Selain itu, keputusan ini juga dinilai tidak sejalan dengan pesan Presiden Joko "Jokowi" Widodo untuk tidak merumuskan kebijakan ekstrem yang dapat menimbulkan gejolak di masa transisi pemerintahan. Bahkan sebelumnya, Jokowi juga menekankan untuk menjaga situasi yang kondusif demi stabilitas pembangunan, dalam hal ini menjaga daya beli masyarakat, inflasi, pertumbuhan, keamanan, dan ketertiban.

“Jelas ini akan menjadi beban bagi pemerintahan baru mengingat pendapatan negara masih bergantung dari cukai rokok. Bahkan, 2023 lalu target cukai hasil tembakau tidak tercapai. Belum lagi pemerintahan baru juga akan menghadapi maraknya rokok ilegal yang makin marak. Ini PR besar,” kata Khoirul.

Baca Juga: Kemendag Kritisi Wacana Kemasan Rokok Polos, Picu Pemalsuan Produk

2. Komunitas Kretek minta RPMK tidak disahkan

Komunitas Kretek Minta Prabowo-Gibran Memihak Industri Tembakauilustrasi petani tembakau (pixabay.com/Carlos/Saigon/Vietnam)

Mewakili komunitas pertembakauan, Khoirul meminta agar RPMK tidak disahkan karena memiliki dampak negatif yang signifikan. Dia juga meminta aturan lainnya seperti PP 28/2024 untuk direvisi dengan pertimbangan kondisi industri tembakau ke depan.
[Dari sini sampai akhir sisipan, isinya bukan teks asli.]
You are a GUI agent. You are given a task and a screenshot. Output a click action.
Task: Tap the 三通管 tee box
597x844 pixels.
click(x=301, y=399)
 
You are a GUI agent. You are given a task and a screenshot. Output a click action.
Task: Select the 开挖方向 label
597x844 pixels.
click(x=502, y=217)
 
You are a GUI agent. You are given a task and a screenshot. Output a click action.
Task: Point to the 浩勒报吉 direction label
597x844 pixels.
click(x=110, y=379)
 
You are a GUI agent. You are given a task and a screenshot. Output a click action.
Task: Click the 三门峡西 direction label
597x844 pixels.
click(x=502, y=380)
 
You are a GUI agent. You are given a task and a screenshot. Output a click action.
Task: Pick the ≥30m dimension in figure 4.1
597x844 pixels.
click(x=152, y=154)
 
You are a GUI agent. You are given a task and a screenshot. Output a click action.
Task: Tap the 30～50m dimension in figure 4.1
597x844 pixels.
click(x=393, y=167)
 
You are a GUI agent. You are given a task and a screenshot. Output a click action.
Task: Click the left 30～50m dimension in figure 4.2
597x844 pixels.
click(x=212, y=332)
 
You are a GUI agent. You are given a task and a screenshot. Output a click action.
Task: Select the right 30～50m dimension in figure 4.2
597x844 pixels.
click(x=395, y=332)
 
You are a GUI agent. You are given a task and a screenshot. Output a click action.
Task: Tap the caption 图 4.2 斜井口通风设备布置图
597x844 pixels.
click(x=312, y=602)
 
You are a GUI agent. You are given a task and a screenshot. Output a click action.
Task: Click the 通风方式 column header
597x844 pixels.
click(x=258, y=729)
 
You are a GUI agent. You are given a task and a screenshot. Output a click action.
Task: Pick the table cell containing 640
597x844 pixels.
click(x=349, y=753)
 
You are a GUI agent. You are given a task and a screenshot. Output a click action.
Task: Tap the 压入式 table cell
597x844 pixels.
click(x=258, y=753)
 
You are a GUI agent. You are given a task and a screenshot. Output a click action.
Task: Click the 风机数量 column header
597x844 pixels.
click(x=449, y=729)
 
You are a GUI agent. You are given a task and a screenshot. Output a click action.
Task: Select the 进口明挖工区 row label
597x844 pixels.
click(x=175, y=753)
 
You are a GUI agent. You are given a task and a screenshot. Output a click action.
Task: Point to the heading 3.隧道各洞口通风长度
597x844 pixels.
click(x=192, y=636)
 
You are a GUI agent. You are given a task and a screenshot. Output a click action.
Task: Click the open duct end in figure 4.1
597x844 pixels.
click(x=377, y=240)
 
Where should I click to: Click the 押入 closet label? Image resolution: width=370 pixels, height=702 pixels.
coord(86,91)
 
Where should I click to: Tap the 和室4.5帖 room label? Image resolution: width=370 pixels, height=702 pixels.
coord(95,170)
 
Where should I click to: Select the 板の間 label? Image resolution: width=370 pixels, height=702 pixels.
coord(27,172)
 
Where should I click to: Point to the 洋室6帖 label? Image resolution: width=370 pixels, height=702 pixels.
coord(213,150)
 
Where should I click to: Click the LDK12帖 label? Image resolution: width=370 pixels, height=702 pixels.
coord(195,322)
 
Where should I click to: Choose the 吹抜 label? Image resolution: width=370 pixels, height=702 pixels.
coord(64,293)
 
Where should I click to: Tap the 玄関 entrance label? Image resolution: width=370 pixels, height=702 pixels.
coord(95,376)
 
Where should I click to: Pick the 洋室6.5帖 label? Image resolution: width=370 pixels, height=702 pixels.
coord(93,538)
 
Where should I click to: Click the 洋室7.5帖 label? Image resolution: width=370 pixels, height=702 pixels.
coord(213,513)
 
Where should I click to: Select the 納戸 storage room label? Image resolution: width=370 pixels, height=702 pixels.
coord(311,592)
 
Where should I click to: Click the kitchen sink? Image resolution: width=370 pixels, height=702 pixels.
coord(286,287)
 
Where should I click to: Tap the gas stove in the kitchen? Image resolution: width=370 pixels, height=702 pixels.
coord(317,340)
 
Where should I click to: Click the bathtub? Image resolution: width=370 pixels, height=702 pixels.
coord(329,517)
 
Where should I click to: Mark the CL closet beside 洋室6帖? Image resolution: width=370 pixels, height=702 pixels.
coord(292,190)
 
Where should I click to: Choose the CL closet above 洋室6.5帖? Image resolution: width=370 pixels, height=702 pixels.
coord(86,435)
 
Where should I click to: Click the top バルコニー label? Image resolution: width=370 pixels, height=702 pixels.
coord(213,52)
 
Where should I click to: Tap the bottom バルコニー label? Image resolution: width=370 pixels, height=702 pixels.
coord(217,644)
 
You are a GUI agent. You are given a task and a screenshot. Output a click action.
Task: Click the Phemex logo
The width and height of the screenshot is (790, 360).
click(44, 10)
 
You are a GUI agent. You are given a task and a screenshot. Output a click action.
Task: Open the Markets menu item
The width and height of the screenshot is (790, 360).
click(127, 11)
“Sudah semestinya pemerintah baru nanti berpihak kepada industri tembakau karena sektor ini sudah sekian lama mengalami penderitaan. Padahal, cukainya sangat diandalkan,” ujarnya.

Selain itu, rencana aturan kemasan rokok polos tanpa merek pada RPMK dan PP 28/2024 juga dinilai dapat mematikan ekosistem industri tembakau yang menyerap 6 juta tenaga kerja meliputi petani tembakau, petani cengkeh, pekerja di sektor perkebunan, pekerja di sektor manufaktur dan distribusi, hingga pedagang.

Hal itu dianggap Khoirul juga bertentangan dengan target peningkatan lapangan kerja yang diusung dalam Asta Cita milik Prabowo-Gibran.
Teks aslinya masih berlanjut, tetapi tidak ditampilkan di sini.